At the IBM Think virtual conference in May, IBM CEO Arvind Krishna gave a keynote in which he highlighted hybrid cloud as a technology to which enterprises are moving fast in order to digitally transform their businesses. The COVID-19 pandemic has only accelerated this trend.
Krishna sees that macro forces are driving the adoption of a hybrid cloud environment. The first is history. Organizations already have a complicated IT infrastructure made up of apps, workloads, data, messaging and transactional systems, all of which are integrated into security and operations systems. Hybrid cloud enables organizations to take advantage of the cloud without having to completely rewrite and reconfigure existing systems, which makes the transition to cloud much more seamless. No one is going to raze their existing infrastructure wholesale — transformation has to meet enterprise IT where it’s at right now.
Variety of Technologies
Choice is another advantage of hybrid cloud adoption. Vendor lock-in has long been cited as one of the primary drivers of a hybrid, multi-cloud environment, but the story is not so simple as this. Hybrid cloud enables organizations to benefit from innovation, no matter where it occurs: on-premises or in one of many different clouds. When you’re stuck with on-premises infrastructure or in a single cloud, you miss out on other providers’ innovations, and that may be the biggest long-term issue.
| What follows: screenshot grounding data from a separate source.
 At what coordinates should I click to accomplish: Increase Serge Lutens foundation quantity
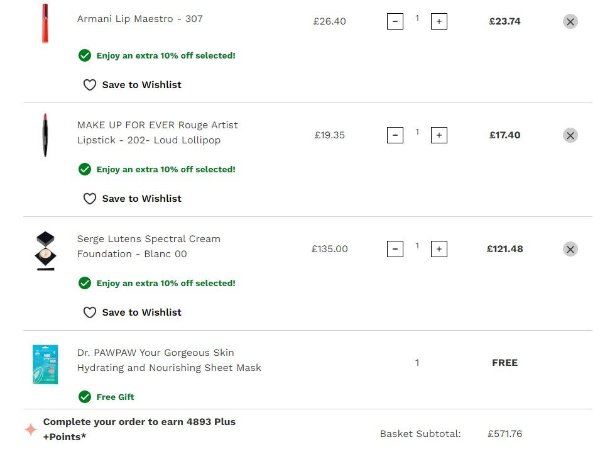point(439,249)
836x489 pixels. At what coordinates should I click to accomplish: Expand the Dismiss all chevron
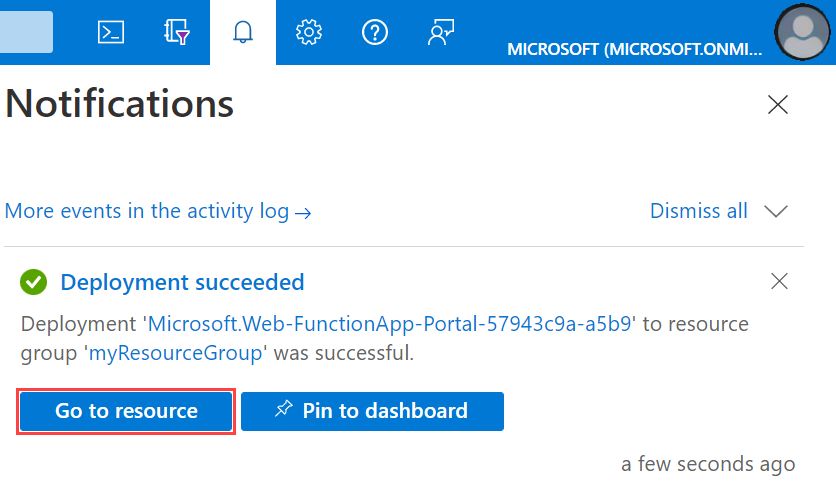pos(776,211)
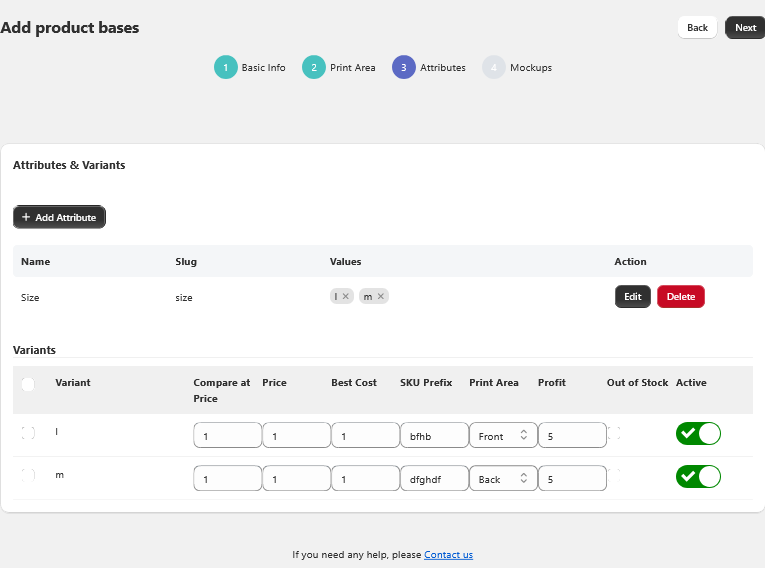This screenshot has width=765, height=568.
Task: Open the Contact us link
Action: coord(448,554)
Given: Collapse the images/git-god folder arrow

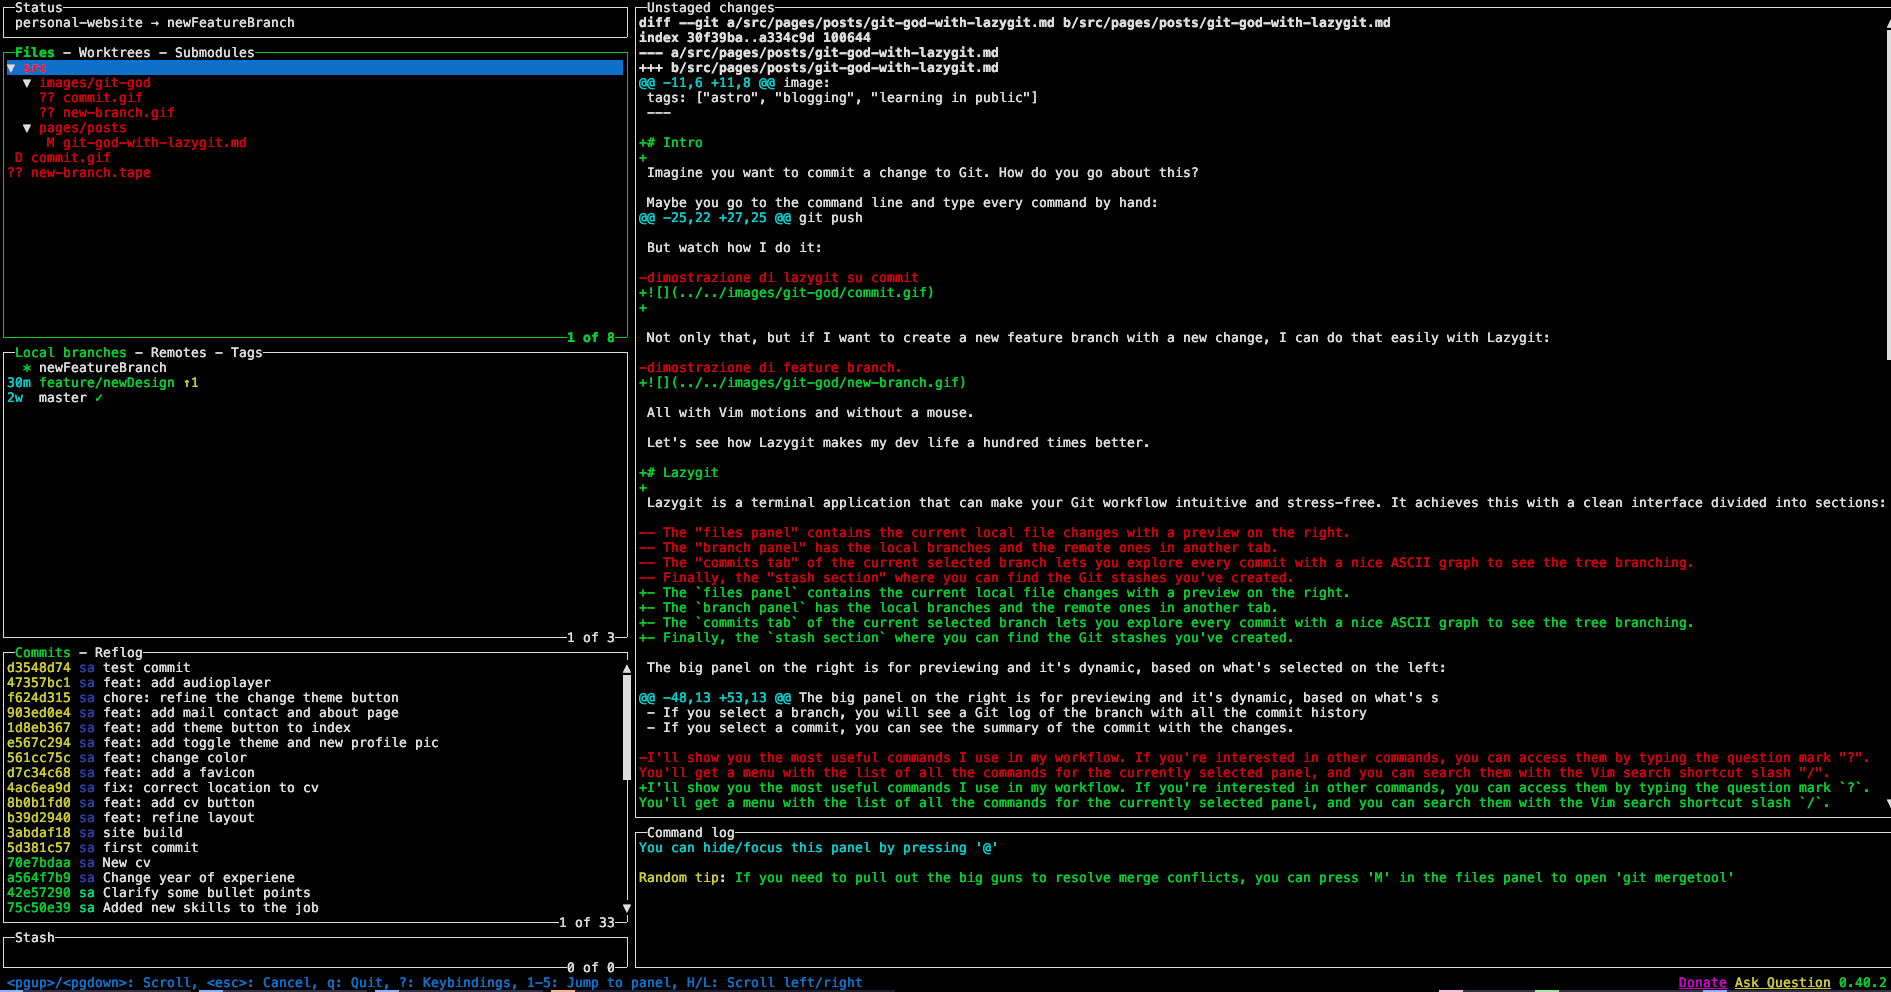Looking at the screenshot, I should click(x=27, y=83).
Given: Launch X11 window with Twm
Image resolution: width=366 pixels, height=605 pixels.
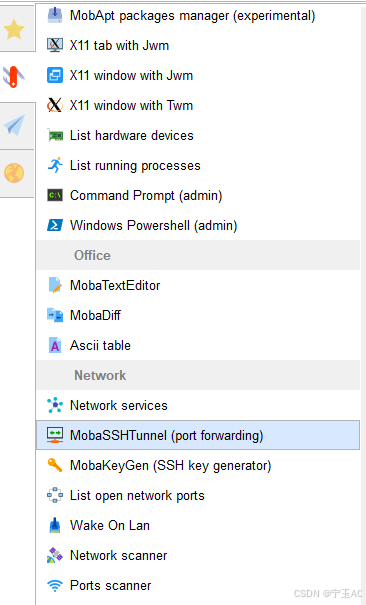Looking at the screenshot, I should (198, 105).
There’s also the problem of the speed of light, which is the universe’s hard cosmic limit on how fast we can transmit information. Cloud providers build their facilities far from urban areas, where most of their customers reside, and that distance creates unavoidable latency. That latency can cause severe problems for use cases that are sensitive to delay, such as a manufacturing floor, where robots need information in real-time to make split-second, precision adjustments. By keeping at least some of the infrastructure, applications and data on-premises, we can eliminate that latency, while still taking advantage of the cloud for applications that don’t need real-time interaction and response.
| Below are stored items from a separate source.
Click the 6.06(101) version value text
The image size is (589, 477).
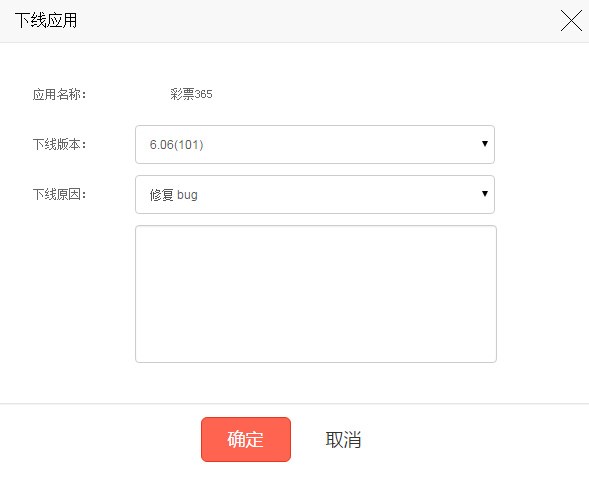tap(176, 145)
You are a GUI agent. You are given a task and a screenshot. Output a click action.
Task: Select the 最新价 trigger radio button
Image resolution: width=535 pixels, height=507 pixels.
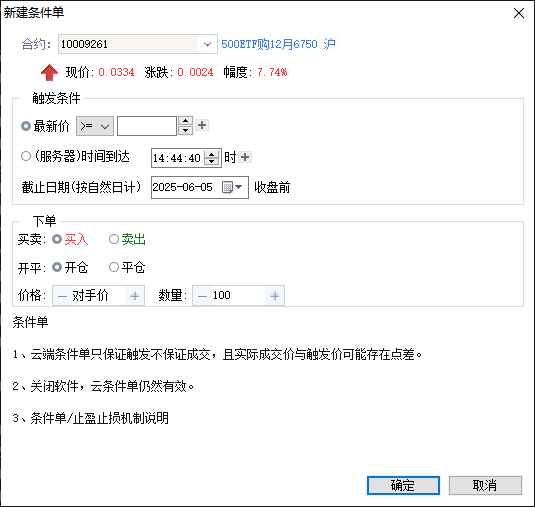click(x=26, y=126)
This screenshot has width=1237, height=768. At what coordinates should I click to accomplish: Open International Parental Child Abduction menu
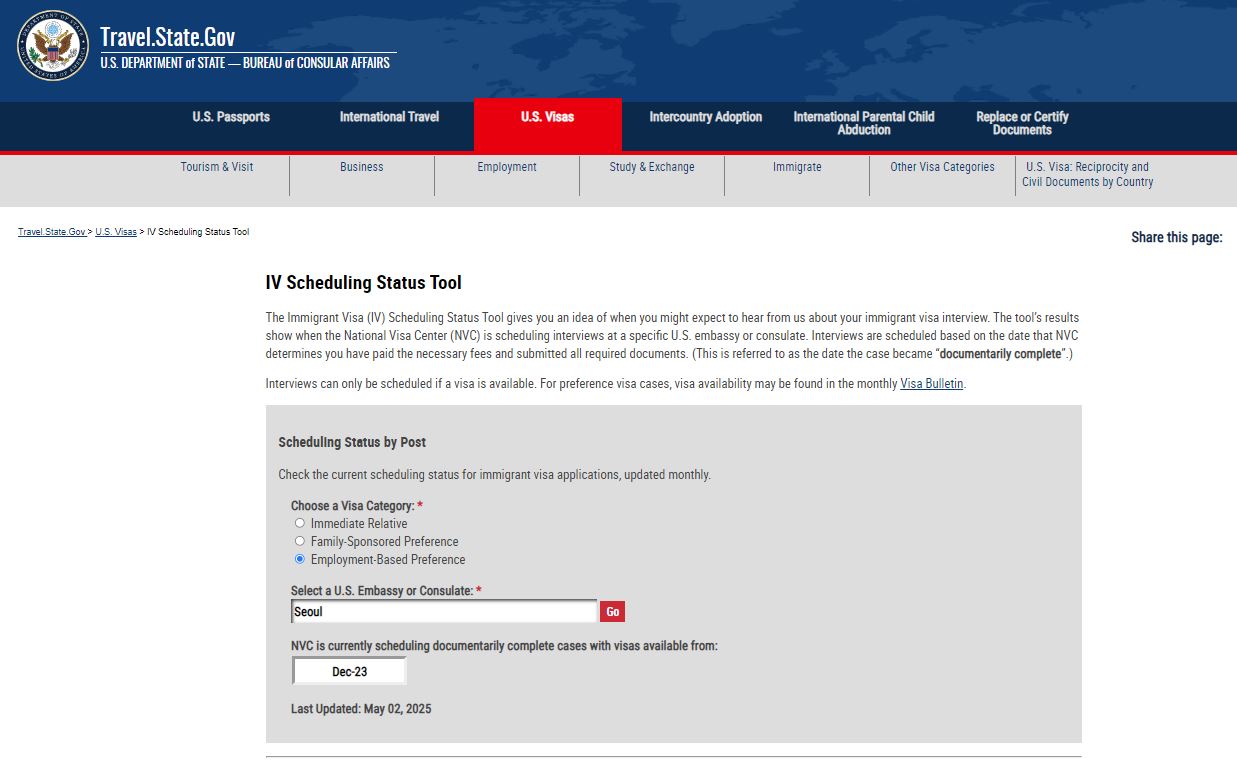tap(863, 123)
Additionally, there are legal reasons to adopt hybrid cloud. Compliance regimens differ from country to country, and many require data created within their borders to remain there. A hybrid approach with a multi-cloud environment can enable organizations to achieve compliance across regions.
Finally, the COVID-19 pandemic is accelerating the adoption of hybrid cloud, in part because it makes it far easier to provide applications and data to people working from home. While the lockdowns from earlier this year may have loosened, many people continue to work remotely, and businesses are well aware that another wave of lockdowns is possible. With hybrid cloud, organizations can more efficiently provide access both for IT administrators and end-users with the tools they need to do their work without having to come into an office.
The enterprise was already moving rapidly towards hybrid cloud, and the pandemic has pushed the gas pedal to the floor. It’s the fastest, most efficient way to leverage the cloud without rearchitecting apps and infrastructure.